*Data under study*
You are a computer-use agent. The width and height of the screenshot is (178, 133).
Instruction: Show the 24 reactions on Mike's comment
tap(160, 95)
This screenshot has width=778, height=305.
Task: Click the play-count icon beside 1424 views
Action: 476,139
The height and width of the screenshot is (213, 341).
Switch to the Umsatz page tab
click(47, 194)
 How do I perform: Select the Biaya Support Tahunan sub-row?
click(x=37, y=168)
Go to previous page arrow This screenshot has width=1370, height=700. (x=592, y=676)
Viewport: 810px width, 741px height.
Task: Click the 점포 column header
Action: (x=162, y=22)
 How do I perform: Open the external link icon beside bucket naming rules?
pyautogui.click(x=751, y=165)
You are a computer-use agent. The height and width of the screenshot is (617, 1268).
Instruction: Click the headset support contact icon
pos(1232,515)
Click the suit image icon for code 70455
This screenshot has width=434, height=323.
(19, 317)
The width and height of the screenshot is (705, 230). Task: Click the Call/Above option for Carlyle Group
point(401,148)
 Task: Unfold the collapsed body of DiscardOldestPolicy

*What is expected*
Using the records above, write out exactly the lines from the one containing "Click the suit image icon for code 70455" through the last, and add nothing.

*Solution for this problem*
Click the suit image icon for code 70455
This screenshot has width=434, height=323.
(19, 317)
The width and height of the screenshot is (705, 230). Task: Click the Call/Above option for Carlyle Group
point(401,148)
 Task: Unfold the collapsed body of DiscardOldestPolicy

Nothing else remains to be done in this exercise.